Cardiac catheterization is performed under local anesthesia and the patient remains awake throughout the procedure. During the examination, there is no discomfort except slight pain during the initial insertion of the vascular sheath and a slight burning sensation in the chest when the developer is injected. The treatment procedure is:

(1) Disinfect the skin around the puncture site (left wrist or groin), then cover with a sterile cloth for local anesthesia.

(2) Insert and place the vascular sheath hose.

(3) Place the catheter through the vascular sheath and follow the blood vessel to the coronary artery opening.

(4) Guided by an X-ray of the cardiac catheter, place the guidewire through the catheter into the lumen of the coronary artery to be treated.

(5) Place a balloon catheter or vascular stent along the guidewire at the stenotic lesion for vasodilation

3. The side effect of cardiac catheter coronary interventional treatment:

Since the first successful implementation of coronary balloon dilatation in the human body in 1977, the interventional treatment of blood vessels has been changing with each passing day. Various new and safer tools have been released, making the treatment of coronary heart disease very common, yet any surgery or medical treatment is not completely risk-free. Possible complications include acute myocardial infarction, stroke, arrhythmia, vascular injury, emergency surgery, arterial or cardiac rupture, adverse reactions caused by developer, heart failure, infection, etc. Therefore, cardiac catheterization requires considerable care, and post-operative care cannot be ignored.

4. Hemostasis after cardiac catheterization

Most of the wounds of cardiac catheterization are less than 0.5 cm. After the examination, the medical staff will pressurize the wounds to stop bleeding. The wounds in different positions have slightly different ways of stopping bleeding.

(1) Brachial artery (wrist):

The tourniquet is pressurized for two hours and the wrist joint is not bent. If you feel numb, black, or cold, you should inform your healthcare provider immediately.

(2) Femoral artery (groin):

After partial hemorrhage, continue to pressurize the wound with gauze and a hemostatic device (2 kg sandbag) for about 6 hours. When pressurizing, the unilateral limb of the operation must be kept flat and not bent, and the patient is not allowed to get out of bed.

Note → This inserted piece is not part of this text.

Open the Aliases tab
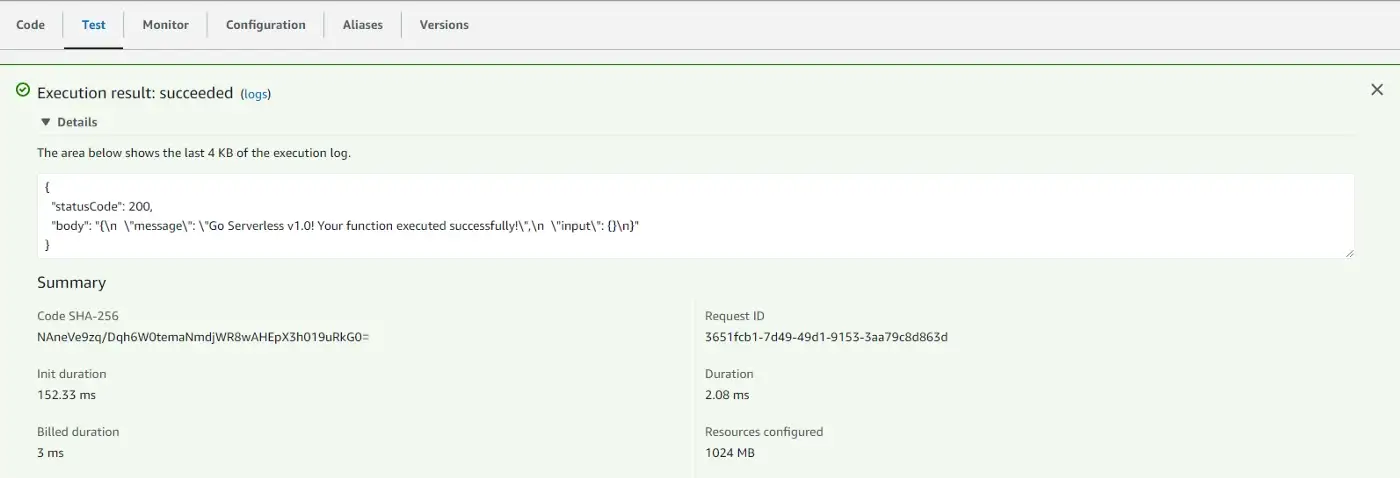This screenshot has width=1400, height=478. 363,25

In addition to the traditional hemostasis method, there is a new type of pressurized hemostat, combined with hemostatic materials and a pressurizer, which is suitable for postoperative catheter wounds, arteries and large veins to stop bleeding. Easy to operate, the hemostasis pressure knob can be adjusted at any time to reduce the symptoms of pressure and discomfort of the patient; the hemostasis time is also shortened to 2-4 hours, and the patient's bed rest and medical staff's care time is reduced.